Zaproponowali dziewczynie 7-letni kontrakt. Wszystko, co musiała zrobić, to być posłuszna, uczyć się scenariuszy i chodzić na przyjęcia dla kierownictwa raz na jakiś czas. Oraz milczeć na temat tego, co działo się podczas tych zgromadzeń.
Frances zbuntowała się przeciwko takiemu światu. Nienawidziła ról, jakie jej dawali, nie cierpiała grania naiwnych i głupiutkich kobietek. Nienawidziła prasy. A przede wszystkim nie była w stanie znieść podporządkowywania się kolejnemu scenariuszowi. Takiemu, gdzie wszystko musiało być opakowane w przepych i eleganckie kłamstwa.
Ale poddała się. Poddała się, ponieważ przekonała ją matka i agenci. Poślubiła nawet aktora, by zyskać wizerunek wschodzącej gwiazdy.
Tęsknota za wolnością i kaftan bezpieczeństwa
Upadek kariery dla Frances Farmer zaczął się wcześnie. Odmawiała grania niektórych scen. Odrzucała skrypty i nie przestrzegała umów podpisanych z agentami.
Lubiła jeździć nocą, żeby uciec od tego wszystkiego, łącznie z sobą samą. Frances lubiła wciskać pedał gazu zbyt mocno i gnać przed siebie, co często kończyło się źle. Była dobrze znana policji w Santa Monica z racji zdobywania mandatów za nieodpowiedzialną jazdę po pijanemu.
“Czasami myślę, że moje serce jest wyryte w kamieniu”.
-Frances Farmer-
Wszystko się skomplikowało, kiedy uderzyła w jednego z hollywoodzkich szefów. Próbowała znowu uciec, choć nie zaszła zbyt daleko. Policja podążyła za nią.
Choć krzyczała, kopała i usiłowała uwolnić się od cienia władzy otaczającego ja coraz mocniej, kierownictwo wytwórni zdecydowało o jej przyszłości. Aktorkę umieszczono w szpitalu psychiatrycznym, aby uspokoić jej buntowniczość i nietypową osobowość.

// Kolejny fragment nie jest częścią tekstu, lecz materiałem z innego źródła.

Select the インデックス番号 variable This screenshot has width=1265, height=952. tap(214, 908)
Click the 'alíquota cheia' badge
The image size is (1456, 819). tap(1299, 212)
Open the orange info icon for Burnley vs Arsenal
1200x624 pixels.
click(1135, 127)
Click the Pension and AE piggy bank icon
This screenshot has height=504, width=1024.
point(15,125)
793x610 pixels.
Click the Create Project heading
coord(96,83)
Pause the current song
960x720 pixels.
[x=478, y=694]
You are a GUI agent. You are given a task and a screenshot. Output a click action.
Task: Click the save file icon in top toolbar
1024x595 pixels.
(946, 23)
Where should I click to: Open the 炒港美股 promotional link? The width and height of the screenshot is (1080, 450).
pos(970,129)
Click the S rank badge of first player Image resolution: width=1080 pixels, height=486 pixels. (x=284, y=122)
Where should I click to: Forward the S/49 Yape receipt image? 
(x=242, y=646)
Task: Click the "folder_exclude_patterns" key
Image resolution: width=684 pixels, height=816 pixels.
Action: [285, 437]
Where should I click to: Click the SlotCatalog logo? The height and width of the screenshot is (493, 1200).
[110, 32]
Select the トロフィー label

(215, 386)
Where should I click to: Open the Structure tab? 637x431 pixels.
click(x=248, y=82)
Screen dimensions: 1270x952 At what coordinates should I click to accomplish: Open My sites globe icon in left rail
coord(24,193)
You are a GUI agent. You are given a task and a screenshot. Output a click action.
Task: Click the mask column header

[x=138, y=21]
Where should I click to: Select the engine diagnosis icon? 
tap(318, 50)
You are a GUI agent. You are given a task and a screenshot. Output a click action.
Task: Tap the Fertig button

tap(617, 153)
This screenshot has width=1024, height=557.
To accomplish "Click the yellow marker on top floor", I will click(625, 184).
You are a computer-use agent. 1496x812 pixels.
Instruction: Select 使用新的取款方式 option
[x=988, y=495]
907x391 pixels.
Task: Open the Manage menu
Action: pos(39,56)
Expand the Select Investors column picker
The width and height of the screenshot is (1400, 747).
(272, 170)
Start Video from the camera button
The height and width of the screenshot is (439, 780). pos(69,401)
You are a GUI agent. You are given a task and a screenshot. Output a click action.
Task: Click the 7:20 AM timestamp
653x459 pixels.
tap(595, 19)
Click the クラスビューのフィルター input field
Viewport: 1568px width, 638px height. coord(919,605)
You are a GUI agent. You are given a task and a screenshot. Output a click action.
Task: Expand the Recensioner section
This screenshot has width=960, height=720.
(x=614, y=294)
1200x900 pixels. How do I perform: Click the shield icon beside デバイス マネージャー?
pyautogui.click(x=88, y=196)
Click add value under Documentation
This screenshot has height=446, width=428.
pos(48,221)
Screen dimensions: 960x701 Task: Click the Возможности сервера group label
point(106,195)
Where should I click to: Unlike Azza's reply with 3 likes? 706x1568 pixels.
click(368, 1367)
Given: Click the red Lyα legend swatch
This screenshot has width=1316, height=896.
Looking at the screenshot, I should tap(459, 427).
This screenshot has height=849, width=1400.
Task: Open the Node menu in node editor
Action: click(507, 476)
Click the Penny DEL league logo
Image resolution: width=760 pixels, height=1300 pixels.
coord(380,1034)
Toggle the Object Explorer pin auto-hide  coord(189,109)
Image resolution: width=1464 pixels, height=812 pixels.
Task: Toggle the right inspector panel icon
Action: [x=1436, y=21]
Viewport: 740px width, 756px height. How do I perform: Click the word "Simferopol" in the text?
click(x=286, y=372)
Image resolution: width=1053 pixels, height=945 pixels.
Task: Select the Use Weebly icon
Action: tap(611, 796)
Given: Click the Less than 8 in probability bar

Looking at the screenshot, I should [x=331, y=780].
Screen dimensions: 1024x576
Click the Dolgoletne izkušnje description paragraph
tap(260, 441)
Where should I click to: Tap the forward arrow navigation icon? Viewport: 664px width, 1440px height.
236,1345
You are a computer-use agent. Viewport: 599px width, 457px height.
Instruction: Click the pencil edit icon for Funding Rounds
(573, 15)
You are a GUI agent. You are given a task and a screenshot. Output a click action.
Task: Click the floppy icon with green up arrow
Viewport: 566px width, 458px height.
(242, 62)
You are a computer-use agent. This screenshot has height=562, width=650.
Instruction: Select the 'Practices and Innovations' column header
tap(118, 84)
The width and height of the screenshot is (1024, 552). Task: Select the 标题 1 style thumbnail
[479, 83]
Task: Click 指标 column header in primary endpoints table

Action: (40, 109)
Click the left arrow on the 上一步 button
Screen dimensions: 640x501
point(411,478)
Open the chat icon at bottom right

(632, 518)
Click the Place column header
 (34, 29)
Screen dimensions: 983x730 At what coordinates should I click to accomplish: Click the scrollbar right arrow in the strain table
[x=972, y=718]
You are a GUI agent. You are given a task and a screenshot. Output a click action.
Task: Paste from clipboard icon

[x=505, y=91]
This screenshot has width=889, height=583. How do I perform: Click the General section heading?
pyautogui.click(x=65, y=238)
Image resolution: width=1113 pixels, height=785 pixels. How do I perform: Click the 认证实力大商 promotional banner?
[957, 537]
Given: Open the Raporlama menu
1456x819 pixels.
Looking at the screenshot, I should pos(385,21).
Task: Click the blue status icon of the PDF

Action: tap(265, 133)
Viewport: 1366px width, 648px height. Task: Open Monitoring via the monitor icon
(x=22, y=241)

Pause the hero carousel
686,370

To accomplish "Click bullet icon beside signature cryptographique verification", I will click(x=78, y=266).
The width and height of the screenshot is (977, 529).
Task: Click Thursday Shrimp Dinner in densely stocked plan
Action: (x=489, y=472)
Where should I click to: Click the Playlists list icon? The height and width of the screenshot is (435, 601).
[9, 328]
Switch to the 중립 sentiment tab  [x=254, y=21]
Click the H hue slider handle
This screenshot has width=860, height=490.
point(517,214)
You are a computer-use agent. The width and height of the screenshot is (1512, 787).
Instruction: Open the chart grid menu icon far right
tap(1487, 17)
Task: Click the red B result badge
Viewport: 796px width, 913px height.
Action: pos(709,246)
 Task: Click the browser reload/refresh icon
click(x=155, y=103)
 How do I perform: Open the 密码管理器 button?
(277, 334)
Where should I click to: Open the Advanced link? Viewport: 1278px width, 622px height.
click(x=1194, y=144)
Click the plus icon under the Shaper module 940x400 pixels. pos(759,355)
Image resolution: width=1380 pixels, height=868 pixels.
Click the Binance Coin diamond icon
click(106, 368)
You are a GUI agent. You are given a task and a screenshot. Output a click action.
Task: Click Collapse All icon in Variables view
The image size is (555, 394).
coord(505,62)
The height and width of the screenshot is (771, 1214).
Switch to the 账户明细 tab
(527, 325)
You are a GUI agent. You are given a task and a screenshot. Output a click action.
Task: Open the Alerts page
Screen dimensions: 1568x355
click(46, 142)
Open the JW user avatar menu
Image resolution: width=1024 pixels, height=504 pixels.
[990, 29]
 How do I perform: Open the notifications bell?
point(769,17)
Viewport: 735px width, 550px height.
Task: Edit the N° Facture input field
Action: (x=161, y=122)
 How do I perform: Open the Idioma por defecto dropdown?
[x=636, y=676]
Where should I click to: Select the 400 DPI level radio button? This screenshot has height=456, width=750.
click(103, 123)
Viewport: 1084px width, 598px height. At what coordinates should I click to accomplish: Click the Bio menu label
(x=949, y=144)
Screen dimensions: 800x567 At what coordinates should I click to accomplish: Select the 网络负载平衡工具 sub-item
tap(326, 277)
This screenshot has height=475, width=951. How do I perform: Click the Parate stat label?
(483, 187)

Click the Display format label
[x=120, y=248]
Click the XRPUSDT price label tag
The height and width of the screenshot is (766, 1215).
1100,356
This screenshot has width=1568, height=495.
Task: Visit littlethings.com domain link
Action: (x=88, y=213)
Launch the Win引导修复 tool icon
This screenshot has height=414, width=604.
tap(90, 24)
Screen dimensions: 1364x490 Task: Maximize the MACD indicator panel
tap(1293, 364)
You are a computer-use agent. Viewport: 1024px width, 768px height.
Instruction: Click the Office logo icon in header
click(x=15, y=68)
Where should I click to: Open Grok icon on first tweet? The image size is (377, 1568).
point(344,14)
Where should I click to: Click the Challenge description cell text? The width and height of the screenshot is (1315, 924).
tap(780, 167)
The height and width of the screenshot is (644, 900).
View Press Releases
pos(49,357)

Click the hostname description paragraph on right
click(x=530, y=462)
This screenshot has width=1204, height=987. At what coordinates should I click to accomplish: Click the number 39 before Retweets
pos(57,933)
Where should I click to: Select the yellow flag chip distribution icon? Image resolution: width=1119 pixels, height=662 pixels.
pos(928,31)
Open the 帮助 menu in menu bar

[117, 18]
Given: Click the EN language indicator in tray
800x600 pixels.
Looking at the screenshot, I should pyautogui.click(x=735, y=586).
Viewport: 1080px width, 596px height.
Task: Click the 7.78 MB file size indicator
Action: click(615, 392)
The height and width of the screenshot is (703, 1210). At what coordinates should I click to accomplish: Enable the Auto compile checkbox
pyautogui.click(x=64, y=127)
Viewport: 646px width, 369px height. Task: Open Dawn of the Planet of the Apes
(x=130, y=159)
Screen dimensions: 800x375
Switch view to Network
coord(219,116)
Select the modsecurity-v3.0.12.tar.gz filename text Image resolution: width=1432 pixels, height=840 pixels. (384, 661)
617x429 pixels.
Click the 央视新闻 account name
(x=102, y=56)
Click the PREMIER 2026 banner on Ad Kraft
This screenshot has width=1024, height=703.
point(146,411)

Lekarze zdiagnozowali jej chorobę jako “schizofrenię paranoidalną”. Traktowali ją klasyczną terapią elektrowstrząsową, a także insulinową terapią szokową oraz kuracją Sakela.
Po kilku miesiącach wypuścili ją. Frances zdecydowała się całkowicie zerwać z aktorskim życiem. Aby na zawsze uciec od tego opresyjnego, poniżającego świata.
Ale Lillian Farmer, matka Frances, czuła, że jej córka nadal nie jest wyleczona. Myślała, że Frances zatraciła gdzieś swój “zdrowy umysł”. Z pomocą hollywoodzkich dyrektorów, udało jej się zdiagnozować córkę jako niestabilną emocjonalnie. To pozwoliło umieścić ją z powrotem na oddziale psychiatrycznym.
Pięć lat w otchłani
Frances Farmer została umieszczona w szpitalu w Steilacoom w stanie Waszyngton. Jak opisała to później jej siostra, spędziła tam pięć lat.
Doświadczyła znacznie gorszych rzeczy, niż tylko straszne zabiegi psychiatryczne. Była wykorzystywana i gwałcona przez obsługę szpitala. Ostatecznie, jak zeznała później jedna z pielęgniarek, Na Frances Farmer przeprowadzono nielegalny zabieg lobotomii. Cel? Uspokoić jej osobowość, jej “zły charakter” i “histeryczną naturę”…
Po 5 latach spędzonych w zamknięciu, znęcaniu się nad nią i przeżytej traumie nigdy już nie była taka sama. Czasami udzielała wywiadów, zagrała w jakiejś sztuce lub serialu telewizyjnym. Sama jej obecność w telewizji wzbudzała ciekawość i zapewniała ogromną publiczność.
Ale jej dusza umarła. Straciła wolę. Jej charakter został wyciszony. Prawdziwe piękno, które stanowiło autentyczną Frances Farmer, zostało skradzione, chirurgicznie usunięte.